◆ **TEXT PROVIDED**:
- Directed by: Connor Clements
- Written by: Connor Clements
- Produced by: Connor Clements
- Starring: Niall Wright Matt Jennings Margaret Goodman Gerry Doherty Louis Rolston
- Cinematography: Declan Keeney
- Edited by: Kevin McDonald
- Music by: Kasia Middleton
- Release date: 1 April 2008 (Belfast Film Festival);
- Running time: 17 minutes
- Country: Northern Ireland
- Language: English

= James (2008 film) =

James is a 2008 Northern Irish coming-of-age short film. The film stars Niall Wright as James, a teenage boy attempting to come to terms with his burgeoning homosexuality.

==Plot summary==
James (Niall Wright) is a withdrawn and secretive teenager, coming from a family with long-buried secrets. With no friends and a refusal to confide in his parents (Margaret Goodman and Gerry Doherty), he faces an inner battle as he comes to terms with his sexuality. His literature teacher, Mr. Sutherland (Matt Jennings), is his sole beacon of hope, believing that he may understand the trouble he faces. However, in his moment of need, Sutherland, concerned by the risks involved, fails to provide James with the support he needs. Devoid of hope, he makes an audacious decision to turn to seemingly the last person who can help, an old man (Louis Rolston) who he meets in the public toilets.

◆ **INFORMATION SHOWN**:
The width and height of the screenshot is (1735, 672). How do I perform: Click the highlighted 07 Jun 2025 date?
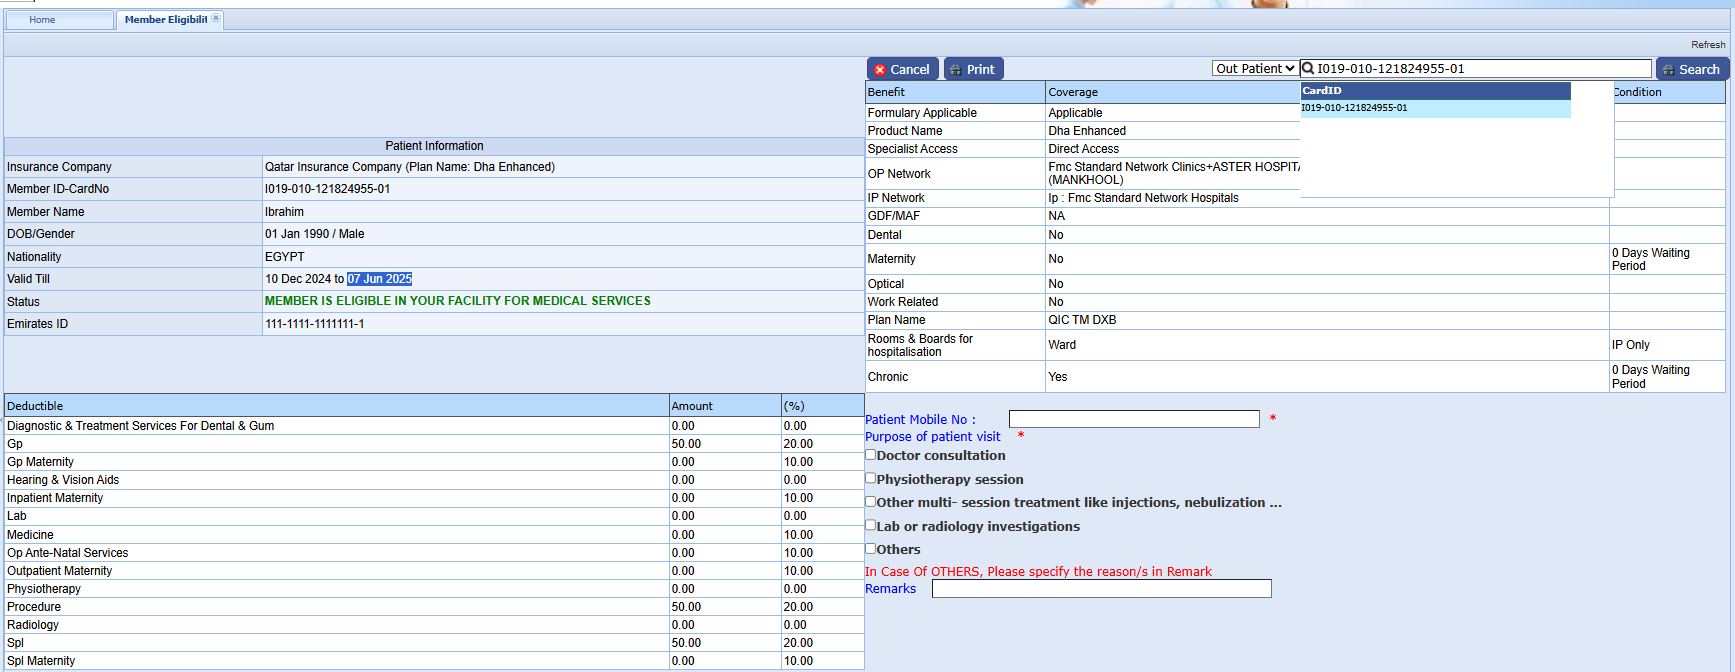point(379,279)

◆ **TASK STATEMENT**: Copy the passage from the James film text word for word, starting with "James is a 2008" and going on through "his burgeoning homosexuality.".

◆ **COMPLETED TASK**:
James is a 2008 Northern Irish coming-of-age short film. The film stars Niall Wright as James, a teenage boy attempting to come to terms with his burgeoning homosexuality.